# My Saturday clean & polish



## Steve CFC (Aug 11, 2013)

As the weather keeps ok , i'll do a Saturday clean & polish , use Mer shampoo & polish , and Gtechniq to finish.


----------



## Hoggy (May 8, 2002)

Hi, Looks very nice, 8) now replace that horrible tax disc holder. :wink: 
Hoggy.


----------



## YELLOW_TT (Feb 25, 2004)

Nice work love the colour 8)


----------



## Steve CFC (Aug 11, 2013)

Hoggy said:


> Hi, Looks very nice, 8) now replace that horrible tax disc holder. :wink:
> Hoggy.


gotta link ?  
only had the car a week , give me a chance ..


----------



## Hoggy (May 8, 2002)

Steve CFC said:


> Hoggy said:
> 
> 
> > Hi, Looks very nice, 8) now replace that horrible tax disc holder. :wink:
> ...


http://www.ebay.co.uk/itm/BLUE-ALUMINIU ... 338533a65d

http://www.ebay.co.uk/itm/SILVER-Alumin ... 257f233268

Hoggy.


----------



## mullum (Sep 16, 2011)

Definitely get the twist off type ! Both of my tax disc holders (car and bike) use allen bolts and its a right pita changing them over every year !


----------



## TheMetalMan0 (Jun 30, 2009)

mullum said:


> Definitely get the twist off type ! Both of my tax disc holders (car and bike) use allen bolts and its a right pita changing them over every year !

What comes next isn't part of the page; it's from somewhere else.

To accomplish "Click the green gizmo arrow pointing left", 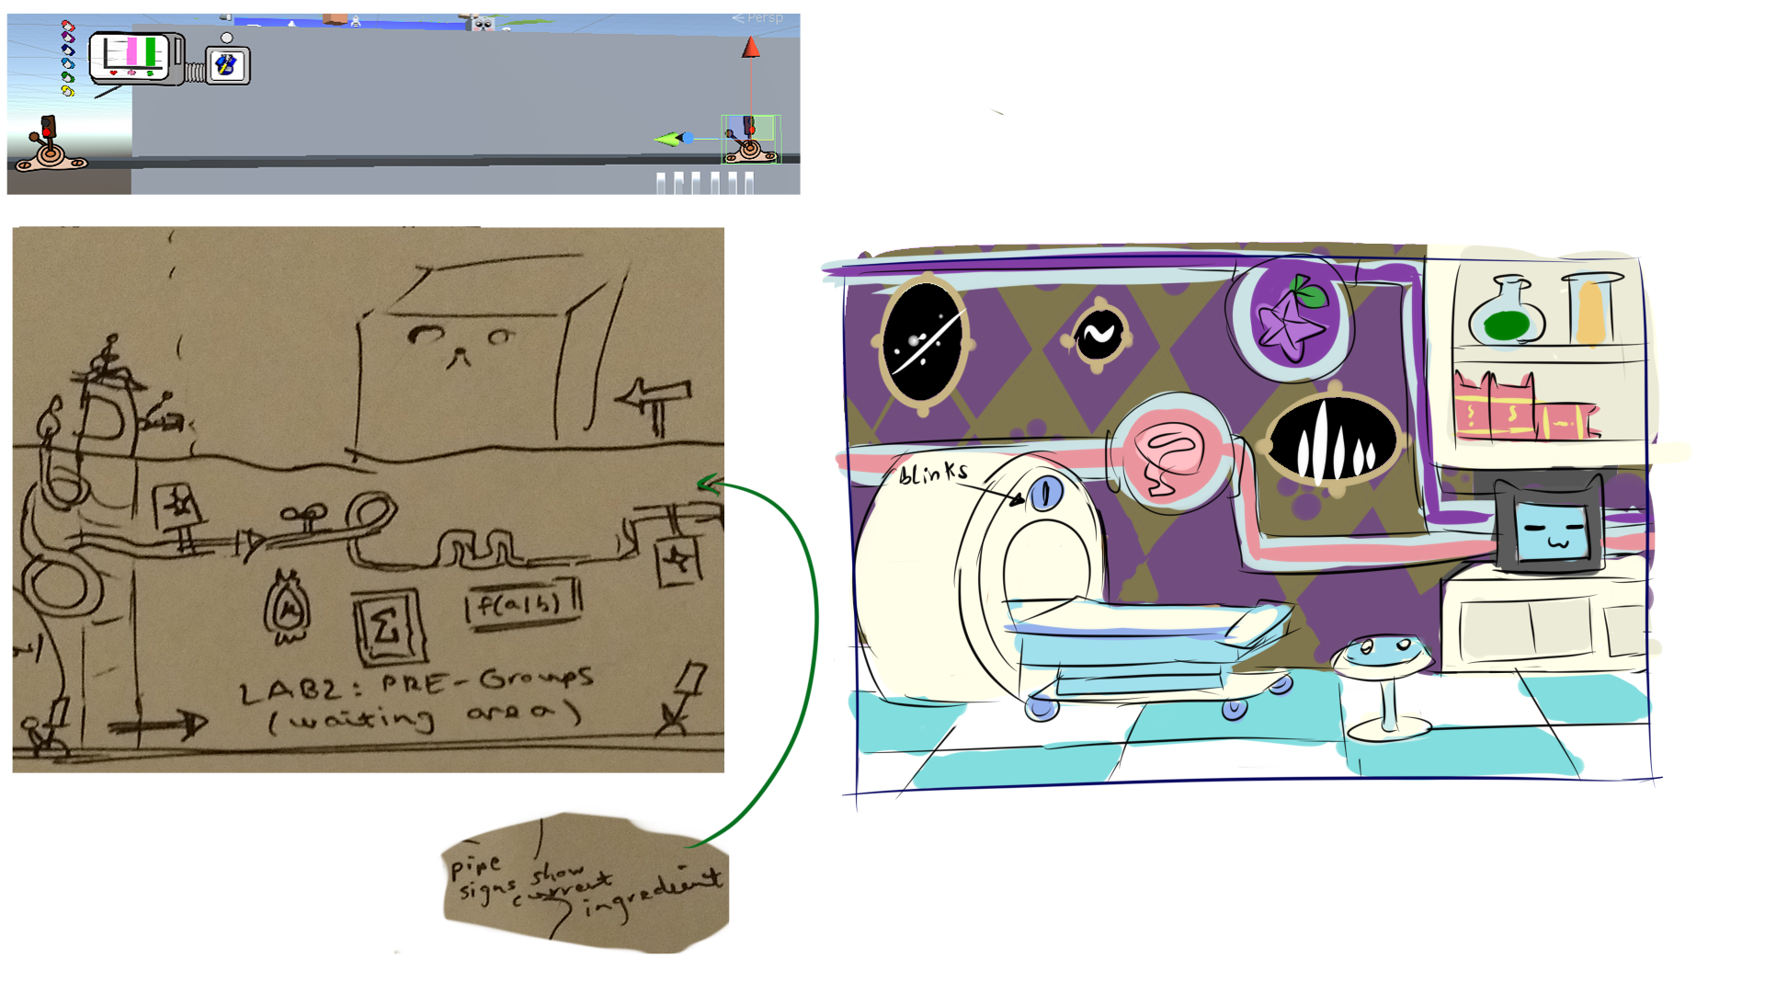I will [x=666, y=140].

Agree with this. I thought to myself, it's only once a year it'll be fine, but getting it all aligned and screwed in is such a faff!


----------



## Thorpy (Sep 15, 2013)

Looks nice mate, love the colour.


----------



## Steve CFC (Aug 11, 2013)

got the tax disc holder from Audi today , looks much better .. 8)


----------



## X5TUU (Sep 4, 2012)

true thing of beauty ... I am in the process of looking to order a sepang blue TTRS for the Mrs, just waiting to see if the dealer comes back with any better prices than OrangeWheels.


----------